• Task prompt:
In the listing beneath this line, copy exactly the lines starting with the one containing "You are a computer-use agent. This" and going on through the one containing "Task: Click the Recents section label".

*** Exercise material Section Begins ***

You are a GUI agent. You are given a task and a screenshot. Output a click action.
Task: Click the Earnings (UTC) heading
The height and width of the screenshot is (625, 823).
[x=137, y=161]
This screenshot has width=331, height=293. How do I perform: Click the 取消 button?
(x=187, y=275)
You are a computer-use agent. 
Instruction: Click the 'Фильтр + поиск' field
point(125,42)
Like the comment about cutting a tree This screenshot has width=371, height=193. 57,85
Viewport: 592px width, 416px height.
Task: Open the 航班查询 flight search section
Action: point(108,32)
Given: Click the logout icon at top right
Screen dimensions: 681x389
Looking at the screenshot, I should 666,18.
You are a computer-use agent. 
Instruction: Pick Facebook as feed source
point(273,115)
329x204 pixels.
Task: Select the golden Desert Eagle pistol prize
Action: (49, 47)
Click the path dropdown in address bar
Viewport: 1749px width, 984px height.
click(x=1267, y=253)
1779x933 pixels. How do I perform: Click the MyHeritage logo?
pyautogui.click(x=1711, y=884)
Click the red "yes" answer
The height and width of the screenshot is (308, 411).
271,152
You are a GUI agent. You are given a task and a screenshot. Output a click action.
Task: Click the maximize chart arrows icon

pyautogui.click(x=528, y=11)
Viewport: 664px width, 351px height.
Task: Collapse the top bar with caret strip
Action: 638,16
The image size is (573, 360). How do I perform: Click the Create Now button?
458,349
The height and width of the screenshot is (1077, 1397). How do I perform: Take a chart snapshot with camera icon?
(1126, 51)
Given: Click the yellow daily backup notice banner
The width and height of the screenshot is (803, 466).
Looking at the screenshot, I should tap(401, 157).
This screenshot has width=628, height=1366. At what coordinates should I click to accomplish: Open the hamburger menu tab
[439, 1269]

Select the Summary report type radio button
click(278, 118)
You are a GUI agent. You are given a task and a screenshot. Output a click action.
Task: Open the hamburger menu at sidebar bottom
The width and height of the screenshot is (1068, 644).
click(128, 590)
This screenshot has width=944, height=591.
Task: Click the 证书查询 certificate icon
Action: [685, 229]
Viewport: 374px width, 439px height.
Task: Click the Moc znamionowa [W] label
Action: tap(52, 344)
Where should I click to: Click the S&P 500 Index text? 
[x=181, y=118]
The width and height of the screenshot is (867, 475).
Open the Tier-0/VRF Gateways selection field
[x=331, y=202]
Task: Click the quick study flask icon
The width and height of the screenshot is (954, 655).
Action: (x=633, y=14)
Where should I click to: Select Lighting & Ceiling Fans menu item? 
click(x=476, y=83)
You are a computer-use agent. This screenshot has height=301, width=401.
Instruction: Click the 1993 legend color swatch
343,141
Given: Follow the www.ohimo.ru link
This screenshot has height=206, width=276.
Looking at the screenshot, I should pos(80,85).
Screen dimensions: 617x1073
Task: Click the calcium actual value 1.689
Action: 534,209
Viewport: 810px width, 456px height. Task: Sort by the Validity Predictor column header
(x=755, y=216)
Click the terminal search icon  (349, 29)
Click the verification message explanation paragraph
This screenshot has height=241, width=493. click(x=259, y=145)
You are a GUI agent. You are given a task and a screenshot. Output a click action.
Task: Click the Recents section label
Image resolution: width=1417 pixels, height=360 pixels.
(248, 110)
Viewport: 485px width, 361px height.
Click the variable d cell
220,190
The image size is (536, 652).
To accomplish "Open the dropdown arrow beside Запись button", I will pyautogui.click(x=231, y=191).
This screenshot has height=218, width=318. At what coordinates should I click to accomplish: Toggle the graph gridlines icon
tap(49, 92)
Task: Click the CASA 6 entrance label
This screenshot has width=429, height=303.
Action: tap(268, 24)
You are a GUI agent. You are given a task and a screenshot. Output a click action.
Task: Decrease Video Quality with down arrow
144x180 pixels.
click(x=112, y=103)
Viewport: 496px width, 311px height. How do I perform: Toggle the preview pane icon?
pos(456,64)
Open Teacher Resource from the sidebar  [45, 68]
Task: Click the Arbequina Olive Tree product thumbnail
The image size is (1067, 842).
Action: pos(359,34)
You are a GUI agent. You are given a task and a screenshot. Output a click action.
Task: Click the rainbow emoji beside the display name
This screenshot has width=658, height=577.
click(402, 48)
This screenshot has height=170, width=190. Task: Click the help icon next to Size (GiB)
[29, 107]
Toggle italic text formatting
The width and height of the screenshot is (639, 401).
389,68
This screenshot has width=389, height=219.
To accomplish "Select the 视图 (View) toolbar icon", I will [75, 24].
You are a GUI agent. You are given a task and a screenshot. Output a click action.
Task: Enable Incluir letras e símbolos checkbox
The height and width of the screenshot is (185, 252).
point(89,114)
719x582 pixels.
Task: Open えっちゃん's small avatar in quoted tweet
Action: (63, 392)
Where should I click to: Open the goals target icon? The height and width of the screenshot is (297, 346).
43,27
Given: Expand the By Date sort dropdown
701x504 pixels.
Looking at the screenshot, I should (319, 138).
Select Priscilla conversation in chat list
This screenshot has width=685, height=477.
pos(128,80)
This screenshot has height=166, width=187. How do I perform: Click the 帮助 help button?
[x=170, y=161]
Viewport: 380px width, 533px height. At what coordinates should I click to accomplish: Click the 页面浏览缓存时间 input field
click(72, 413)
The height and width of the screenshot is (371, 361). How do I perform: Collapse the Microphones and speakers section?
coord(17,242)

*** Exercise material Section Ends ***

• Solution:
You are a computer-use agent. This screenshot has height=301, width=401.
Instruction: Click the 1993 legend color swatch
343,141
Given: Follow the www.ohimo.ru link
This screenshot has height=206, width=276.
Looking at the screenshot, I should pos(80,85).
Screen dimensions: 617x1073
Task: Click the calcium actual value 1.689
Action: 534,209
Viewport: 810px width, 456px height. Task: Sort by the Validity Predictor column header
(x=755, y=216)
Click the terminal search icon  (349, 29)
Click the verification message explanation paragraph
This screenshot has height=241, width=493. click(x=259, y=145)
You are a GUI agent. You are given a task and a screenshot. Output a click action.
Task: Click the Recents section label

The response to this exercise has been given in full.